Materials and methods
Wheat varieties Stephens and Madsen were grown alone and in 50:50 mixture in an RCBD with four replications. Three replications were inoculated artificially at the seedling stage with an equiproportional mixture of 10 isolates of M. ;graminicola. Five of the isolates (M1-M5) originated from Madsen and five isolates (S1-S5) originated from Stephens in a previous year. The fourth replication was inoculated naturally by local ascospores. The inoculated Stephens plots were sampled three times (early, mid, late) during the growing season, the Madsen and mixture plots were sampled in early and late season. A total of 100 infected leaves were collected from each plot for each sample and one fungal isolation was made from each leaf. Each isolate (1410 total) was assayed for nine individual RFLP loci and one DNA fingerprint.
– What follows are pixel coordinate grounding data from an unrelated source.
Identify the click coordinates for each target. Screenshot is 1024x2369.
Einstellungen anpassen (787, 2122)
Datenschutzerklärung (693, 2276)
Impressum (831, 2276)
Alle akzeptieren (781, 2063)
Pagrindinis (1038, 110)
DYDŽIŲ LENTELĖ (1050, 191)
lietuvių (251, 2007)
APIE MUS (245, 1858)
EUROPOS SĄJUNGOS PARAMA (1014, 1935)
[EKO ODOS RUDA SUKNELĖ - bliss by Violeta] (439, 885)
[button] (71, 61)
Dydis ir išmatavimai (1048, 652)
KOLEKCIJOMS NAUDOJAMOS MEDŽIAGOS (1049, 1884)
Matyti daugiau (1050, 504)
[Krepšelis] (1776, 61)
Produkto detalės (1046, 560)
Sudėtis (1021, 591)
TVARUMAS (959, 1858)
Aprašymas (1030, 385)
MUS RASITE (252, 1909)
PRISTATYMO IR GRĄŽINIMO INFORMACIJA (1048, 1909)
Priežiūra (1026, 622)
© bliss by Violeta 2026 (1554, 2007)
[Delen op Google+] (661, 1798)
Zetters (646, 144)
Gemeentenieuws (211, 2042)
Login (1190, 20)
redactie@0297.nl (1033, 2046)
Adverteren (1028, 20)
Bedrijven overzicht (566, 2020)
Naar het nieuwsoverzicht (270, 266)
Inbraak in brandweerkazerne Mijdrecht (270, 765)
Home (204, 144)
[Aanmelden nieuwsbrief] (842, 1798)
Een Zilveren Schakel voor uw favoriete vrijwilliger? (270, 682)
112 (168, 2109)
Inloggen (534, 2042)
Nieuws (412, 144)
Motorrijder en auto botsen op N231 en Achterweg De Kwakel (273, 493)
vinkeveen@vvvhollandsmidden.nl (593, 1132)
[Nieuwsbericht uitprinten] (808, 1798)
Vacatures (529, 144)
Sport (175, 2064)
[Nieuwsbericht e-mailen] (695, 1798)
Measures of selection were based on changes in frequencies of the 10 inoculated genotypes over time. Proportions of novel genotypes in inoculated plots due to recombination and immigration were estimated by calculating exact probabilities for each haplotype based on allele frequencies in the control plots and inoculated plots. Putative recombinants identified via probability analysis were confirmed with DNA fingerprints.
Results and conclusions
Significant changes occurred in the frequencies of the 10 inoculated isolates. Selection coefficients ranged from 0.03 to 0.32 per isolate. Three isolates showed evidence of host specialization. The frequency of novel isolates increased from 0.03 to 0.34 over the course of the season. Among the novel isolates detected in the inoculated plots at the end of the season, we estimate that 43% were immigrants and 57% resulted from recombination among the 10 inoculated isolates. In the late season collection, 64% of the isolates were asexual progeny of the 10 inoculated isolates, 19% were sexual progeny of the 10 inoculated isolates, and 15% were immigrants. The proportion of the population due to recombinants increased over the growing season. These results suggest that sexual recombinants originating from within the crop canopy represent a significant source of inoculum during the growing season.
1. McDonald BA, Zhan J, Yarden 0, Hogan K, Garton J, Pettway RE, 1998. Proceedings 15th Long Ashton International Symposium: Understanding Pathosystems: A Focus on Septoria.